Scholars and Rogues Blog: ‘Wind farms affect local nighttime temperatures, not global warming’: "The authors of the paper found that wind farms increase the nighttime surface temperature within and immediately downwind of the wind farm because the turbines mix up cold surface air with warmer air from up higher off the ground. What the authors did not find, however, was that wind farms were having any global effect on climate disruption."

Media Matters: ‘Scientist Debunks "Misleading" Coverage of Wind Farm Study’

(A similar "misinterpretation" of essentially the same information about wind farms and temperatures made the rounds just three months ago, as detailed by the U.K. newspaper Guardian’s Environment blog: ‘How the "windfarms increase climate change" myth was born’, Feb. 7.)

American Wind Energy Association (AWEA) CEO Denise Bode yesterday released the following statement:

"This study says nothing about wind energy and global climate, and casts no doubt on all the other studies that find wind power is one of the best ways to address climate change. The study merely examined the effect of local air mixing at the site of a wind farm, which has nothing to do with climate because no heat or heat-trapping gases are being added to the atmosphere.

"All scientific studies including this one have found that any impact wind farms may have on local temperature readings is trivially small, and localized only to an area immediately around a wind farm project.

"We caution against people with an agenda who may try to misconstrue this study for their own purposes."

AWEA’s Michael Goggin offered a more detailed "fact check" on this blog as well. Key points:

Wind power plants do not contribute to climate change, and in fact they are one of the leading technologies preventing climate change by avoiding fossil fuel use and the emission of greenhouse gases. Much of the popular reporting on this topic has confused the issue of climate change, which is a major global phenomenon driven by greenhouse gases actually warming the earth by altering the earth’s energy balance, and a speculative, small, short-lived, localized impact on the weather that could possibly be caused by wind power plants slightlyaltering how air mixes around wind power plants. It is important to emphasize that wind power cannot contribute to climate change because any localized change in how air mixes is not a forcing of the climate or a change in the Earth’s energy balance. In contrast, greenhouse gases that are emitted into the atmosphere by producing and burning fossil fuels stay in the atmosphere and continue warming the planet every day in perpetuity.

In fact, the localized weather changes that the most recent study hypothesized were caused by wind farms may have actually been long-term warming caused by greenhouse gases or other changes in the climate. A comparison of NASA climate data from 2003 and 2011 – the time period covered by the most recent study that found a 0.72 degree Celsius localized change in weather in parts of Texas – shows that 2011 was a much warmer year than 2003 across much of North America. …

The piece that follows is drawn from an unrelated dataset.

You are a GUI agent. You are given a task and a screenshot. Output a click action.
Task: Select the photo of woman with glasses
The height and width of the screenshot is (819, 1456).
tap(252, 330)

All studies have found that any impact wind power plants may have on local weather is trivially small. A primary conclusion of the study that has generated the recent press articles was that wind power plants can cause a slight increase in nighttime temperatures and a slight decrease in daytime temperatures. All studies have found that any localized impact on the weather would be trivially small, less than a degree Celsius and localized only to an area immediately around a wind farm project. It is also important to point out that nearly all human activities can have an impact on localized weather phenomena, and the impacts of farming, building buildings, flying airplanes, and reforestation or deforestation are typically much larger than any localized impact found in this study.